Exercise aim: Select the lines of the records containing the word "agent" and list them.

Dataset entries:

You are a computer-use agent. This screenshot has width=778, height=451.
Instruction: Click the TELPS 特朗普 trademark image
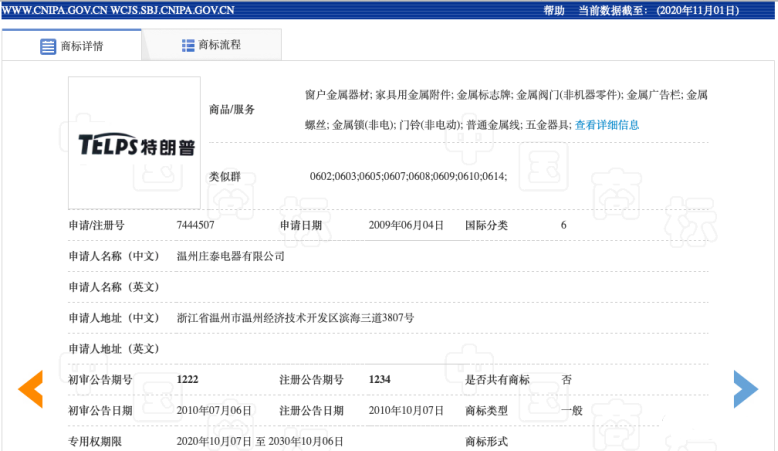point(135,144)
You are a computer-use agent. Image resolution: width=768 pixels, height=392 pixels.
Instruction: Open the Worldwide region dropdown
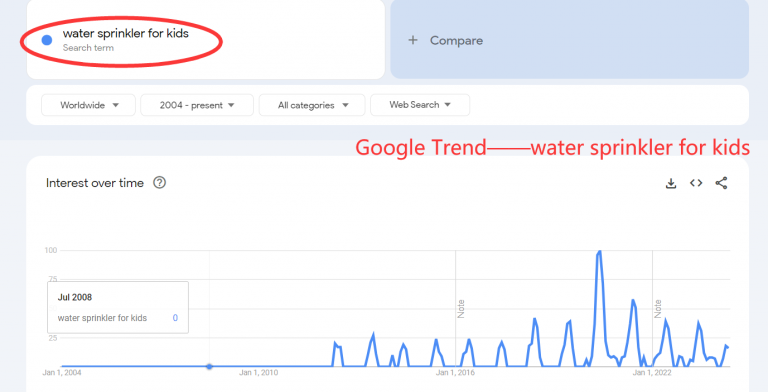89,105
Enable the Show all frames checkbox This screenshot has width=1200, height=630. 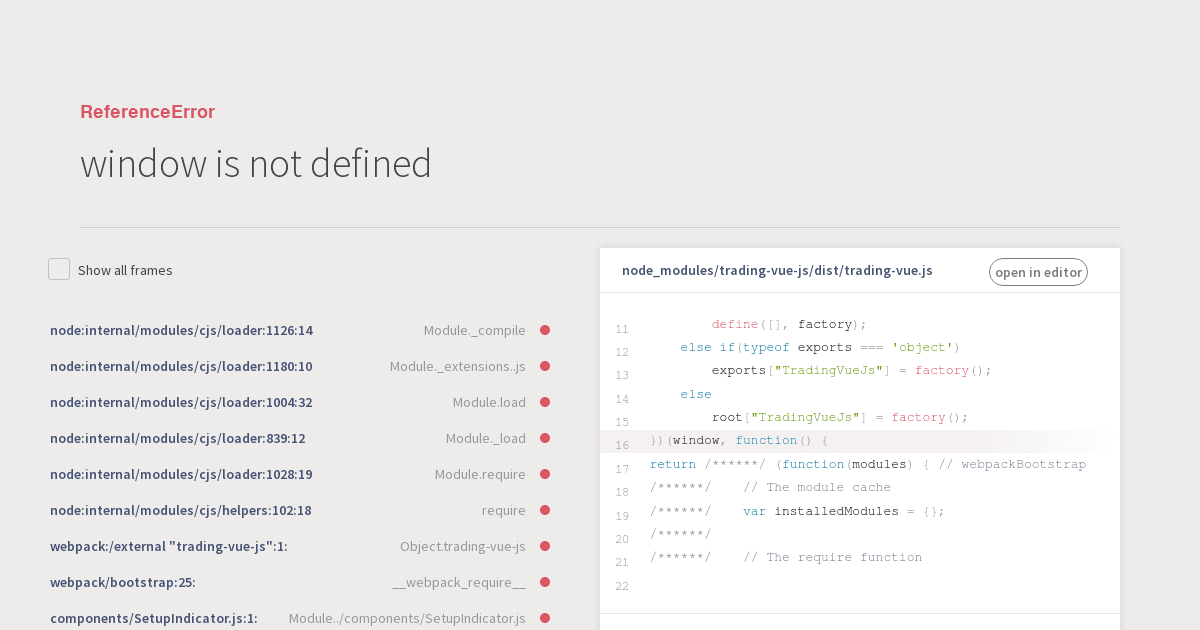pos(59,269)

Output of the exercise:
You are a computer-use agent. This screenshot has width=778, height=451.
You are a computer-use agent. Image resolution: width=768 pixels, height=392 pixels.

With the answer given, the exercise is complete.